Following that meeting, Morabito and his partners walked across the street to see Arch Ward, the sports editor of the Chicago Tribune who was trying to organize a rival league, the All-America Football Conference (AAFC). On June 6, 1944, the first meeting of the AAFC was held in St. Louis. Morabito agreed to form a franchise in San Francisco, with the AAFC set to start play after the end of the war.

Tony, his brother Victor P. Morabito, and his partners in the Lumber Terminals of San Francisco, Allen E. Sorrell and Ernest J. Turre, became the founding owners of the soon to be San Francisco 49ers. Al Ruffo did the legal work while serving as the assistant coach to head coach Lawrence T. "Buck" Shaw. The university of Santa Clara's famous "Silver Fox", Shaw was paid the then fabulous sum of $25,000.

The 49ers played their first game on August 24, 1946, a 17–7 exhibition win over the Los Angeles Dons at Balboa Park in San Diego. The 49ers first home game was played at Kezar Stadium on September 1, 1946, a 34–14 exhibition win over the Chicago Rockets in front of 45,000 .

Morabito was seen as controversial by some, but throughout his tenure, the players supported him.

===Death===

On October 27, 1957, Tony Morabito died of a heart attack while watching the 49ers play the Chicago Bears at Kezar Stadium.
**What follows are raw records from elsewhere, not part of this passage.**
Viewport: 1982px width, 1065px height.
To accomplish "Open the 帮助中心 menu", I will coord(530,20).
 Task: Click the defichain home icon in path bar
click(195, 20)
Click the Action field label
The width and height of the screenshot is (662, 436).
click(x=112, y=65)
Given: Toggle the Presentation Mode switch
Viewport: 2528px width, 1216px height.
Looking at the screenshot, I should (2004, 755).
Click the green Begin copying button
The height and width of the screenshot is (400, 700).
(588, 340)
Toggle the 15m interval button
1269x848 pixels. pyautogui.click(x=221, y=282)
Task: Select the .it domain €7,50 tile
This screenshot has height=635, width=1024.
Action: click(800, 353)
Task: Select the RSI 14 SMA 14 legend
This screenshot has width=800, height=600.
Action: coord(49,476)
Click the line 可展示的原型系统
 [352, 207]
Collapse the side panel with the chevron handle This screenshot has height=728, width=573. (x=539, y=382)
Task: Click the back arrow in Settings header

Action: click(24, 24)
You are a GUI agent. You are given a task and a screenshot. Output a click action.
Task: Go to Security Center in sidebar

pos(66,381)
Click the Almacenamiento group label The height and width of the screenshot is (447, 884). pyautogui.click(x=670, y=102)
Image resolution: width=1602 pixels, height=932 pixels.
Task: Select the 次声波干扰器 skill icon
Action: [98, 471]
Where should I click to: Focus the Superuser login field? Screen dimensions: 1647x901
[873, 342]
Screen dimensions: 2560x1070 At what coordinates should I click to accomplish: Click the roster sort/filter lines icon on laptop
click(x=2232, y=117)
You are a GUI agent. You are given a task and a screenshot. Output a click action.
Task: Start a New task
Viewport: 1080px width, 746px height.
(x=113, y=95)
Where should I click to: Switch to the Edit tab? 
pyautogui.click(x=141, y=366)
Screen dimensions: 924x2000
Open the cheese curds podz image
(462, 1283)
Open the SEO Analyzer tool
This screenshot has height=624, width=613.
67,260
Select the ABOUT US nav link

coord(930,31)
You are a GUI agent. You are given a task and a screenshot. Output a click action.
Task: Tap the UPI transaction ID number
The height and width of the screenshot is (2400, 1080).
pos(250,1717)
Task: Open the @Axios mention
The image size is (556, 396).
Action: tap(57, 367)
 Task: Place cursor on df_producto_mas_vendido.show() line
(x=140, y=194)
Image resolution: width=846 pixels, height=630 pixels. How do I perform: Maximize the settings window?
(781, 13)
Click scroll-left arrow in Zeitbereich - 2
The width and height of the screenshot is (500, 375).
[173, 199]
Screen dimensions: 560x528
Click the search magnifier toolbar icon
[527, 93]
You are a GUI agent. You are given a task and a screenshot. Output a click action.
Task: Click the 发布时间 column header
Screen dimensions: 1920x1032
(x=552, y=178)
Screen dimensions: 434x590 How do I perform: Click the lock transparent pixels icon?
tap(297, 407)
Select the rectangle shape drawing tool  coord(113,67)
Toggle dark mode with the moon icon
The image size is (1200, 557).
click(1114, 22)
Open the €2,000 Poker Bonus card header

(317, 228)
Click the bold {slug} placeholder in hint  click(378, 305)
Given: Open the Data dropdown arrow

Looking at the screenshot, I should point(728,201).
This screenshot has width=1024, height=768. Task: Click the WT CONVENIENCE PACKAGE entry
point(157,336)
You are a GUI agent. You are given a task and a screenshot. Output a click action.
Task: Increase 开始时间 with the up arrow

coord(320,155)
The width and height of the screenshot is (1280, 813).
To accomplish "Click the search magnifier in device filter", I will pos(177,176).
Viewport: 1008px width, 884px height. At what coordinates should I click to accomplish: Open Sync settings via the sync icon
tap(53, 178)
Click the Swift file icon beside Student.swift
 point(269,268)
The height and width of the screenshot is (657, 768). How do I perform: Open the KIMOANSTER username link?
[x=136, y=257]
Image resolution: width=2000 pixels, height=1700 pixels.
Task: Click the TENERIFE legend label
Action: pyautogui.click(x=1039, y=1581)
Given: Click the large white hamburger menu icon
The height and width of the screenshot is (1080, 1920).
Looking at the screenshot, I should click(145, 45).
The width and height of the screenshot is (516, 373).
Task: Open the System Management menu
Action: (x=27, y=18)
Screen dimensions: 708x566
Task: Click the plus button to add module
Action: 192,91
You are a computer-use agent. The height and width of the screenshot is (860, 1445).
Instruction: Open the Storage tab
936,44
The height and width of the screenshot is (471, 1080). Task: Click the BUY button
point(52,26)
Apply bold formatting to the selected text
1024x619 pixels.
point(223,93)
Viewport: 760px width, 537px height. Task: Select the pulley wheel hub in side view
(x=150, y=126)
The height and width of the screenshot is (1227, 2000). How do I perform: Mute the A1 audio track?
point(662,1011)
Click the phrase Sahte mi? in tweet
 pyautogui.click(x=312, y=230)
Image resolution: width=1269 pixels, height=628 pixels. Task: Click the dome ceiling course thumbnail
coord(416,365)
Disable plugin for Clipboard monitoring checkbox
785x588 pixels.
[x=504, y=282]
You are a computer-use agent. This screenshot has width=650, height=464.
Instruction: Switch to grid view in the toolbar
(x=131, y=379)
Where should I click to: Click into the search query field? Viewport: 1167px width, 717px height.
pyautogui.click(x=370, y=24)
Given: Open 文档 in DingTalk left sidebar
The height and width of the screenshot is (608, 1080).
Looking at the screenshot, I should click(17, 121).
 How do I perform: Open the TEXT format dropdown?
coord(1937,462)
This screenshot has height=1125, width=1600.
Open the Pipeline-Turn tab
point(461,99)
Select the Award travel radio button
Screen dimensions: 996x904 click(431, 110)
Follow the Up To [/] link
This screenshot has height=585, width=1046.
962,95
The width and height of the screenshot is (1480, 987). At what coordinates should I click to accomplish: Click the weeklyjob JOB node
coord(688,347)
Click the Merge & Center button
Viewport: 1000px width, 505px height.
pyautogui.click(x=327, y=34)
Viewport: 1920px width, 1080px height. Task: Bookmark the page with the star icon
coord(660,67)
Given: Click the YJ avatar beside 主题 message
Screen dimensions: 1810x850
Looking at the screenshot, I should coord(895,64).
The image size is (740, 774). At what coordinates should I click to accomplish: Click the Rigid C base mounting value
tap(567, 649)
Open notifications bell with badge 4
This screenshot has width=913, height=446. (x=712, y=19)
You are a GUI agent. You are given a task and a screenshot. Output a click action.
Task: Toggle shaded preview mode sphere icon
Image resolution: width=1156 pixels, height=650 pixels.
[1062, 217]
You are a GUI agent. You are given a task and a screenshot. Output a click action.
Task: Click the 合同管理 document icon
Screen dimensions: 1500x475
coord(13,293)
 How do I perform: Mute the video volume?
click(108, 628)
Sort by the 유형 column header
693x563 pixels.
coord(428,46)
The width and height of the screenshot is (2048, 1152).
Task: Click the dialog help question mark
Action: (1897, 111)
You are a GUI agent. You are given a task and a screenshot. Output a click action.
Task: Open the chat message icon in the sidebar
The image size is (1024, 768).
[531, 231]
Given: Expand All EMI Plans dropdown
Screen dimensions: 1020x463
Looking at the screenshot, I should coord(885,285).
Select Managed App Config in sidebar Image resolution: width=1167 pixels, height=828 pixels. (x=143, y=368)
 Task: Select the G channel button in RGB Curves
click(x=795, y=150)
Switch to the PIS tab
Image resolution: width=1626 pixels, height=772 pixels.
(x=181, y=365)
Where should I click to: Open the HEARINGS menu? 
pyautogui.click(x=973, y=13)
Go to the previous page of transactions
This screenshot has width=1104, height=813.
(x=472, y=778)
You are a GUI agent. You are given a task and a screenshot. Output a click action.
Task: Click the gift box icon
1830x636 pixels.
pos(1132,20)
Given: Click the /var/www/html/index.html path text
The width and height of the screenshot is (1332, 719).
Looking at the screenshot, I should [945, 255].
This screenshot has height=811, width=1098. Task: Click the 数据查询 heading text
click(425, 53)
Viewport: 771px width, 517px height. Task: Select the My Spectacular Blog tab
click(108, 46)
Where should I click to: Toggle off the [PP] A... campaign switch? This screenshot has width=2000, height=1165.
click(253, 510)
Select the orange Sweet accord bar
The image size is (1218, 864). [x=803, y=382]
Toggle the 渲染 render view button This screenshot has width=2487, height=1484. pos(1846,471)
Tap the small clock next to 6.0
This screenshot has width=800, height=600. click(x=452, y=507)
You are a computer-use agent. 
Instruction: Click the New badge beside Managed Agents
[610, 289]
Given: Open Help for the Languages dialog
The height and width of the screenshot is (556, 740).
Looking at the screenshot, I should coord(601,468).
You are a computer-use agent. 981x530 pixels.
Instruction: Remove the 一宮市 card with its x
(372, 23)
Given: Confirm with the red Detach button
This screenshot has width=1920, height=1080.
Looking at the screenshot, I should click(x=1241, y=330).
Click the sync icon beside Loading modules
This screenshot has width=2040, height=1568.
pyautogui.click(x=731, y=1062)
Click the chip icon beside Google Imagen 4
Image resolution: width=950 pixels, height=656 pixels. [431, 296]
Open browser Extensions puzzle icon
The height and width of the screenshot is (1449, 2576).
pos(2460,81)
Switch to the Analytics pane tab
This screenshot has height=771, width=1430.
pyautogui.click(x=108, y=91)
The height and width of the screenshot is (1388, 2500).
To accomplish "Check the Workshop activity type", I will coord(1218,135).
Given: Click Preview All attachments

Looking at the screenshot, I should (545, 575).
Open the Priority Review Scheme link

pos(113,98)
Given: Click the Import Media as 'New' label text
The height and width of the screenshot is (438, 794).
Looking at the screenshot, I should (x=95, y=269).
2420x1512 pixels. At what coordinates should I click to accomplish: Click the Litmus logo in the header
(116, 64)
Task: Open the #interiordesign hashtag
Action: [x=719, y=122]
Having suffered a coronary occlusion in 1952, Morabito had been living on "borrowed time". Doctors, citing the dangerous, high emotional factors of football, urged him to get out of football. The 49ers were losing 17–7 when a note reading "Tony's gone" was passed to the coach. They stormed back for a 21–17 upset victory.

After Morabito died, majority control of the club passed on to his widow Josephine and his brother Victor. Most of the remaining partners from the lumber business had sold their interest after the 1946 season. Following Victor's death in 1964, Tony's and Victor's widows, Josephine and Jane, retained control of the 49ers until 1977, when a new team owner, Edward J. DeBartolo, Jr. of Youngstown, Ohio, took over. Josephine Morabito, known as Josephine Morabito-Fox after 1975, was one of the first women ever to hold a majority ownership in a professional sports team.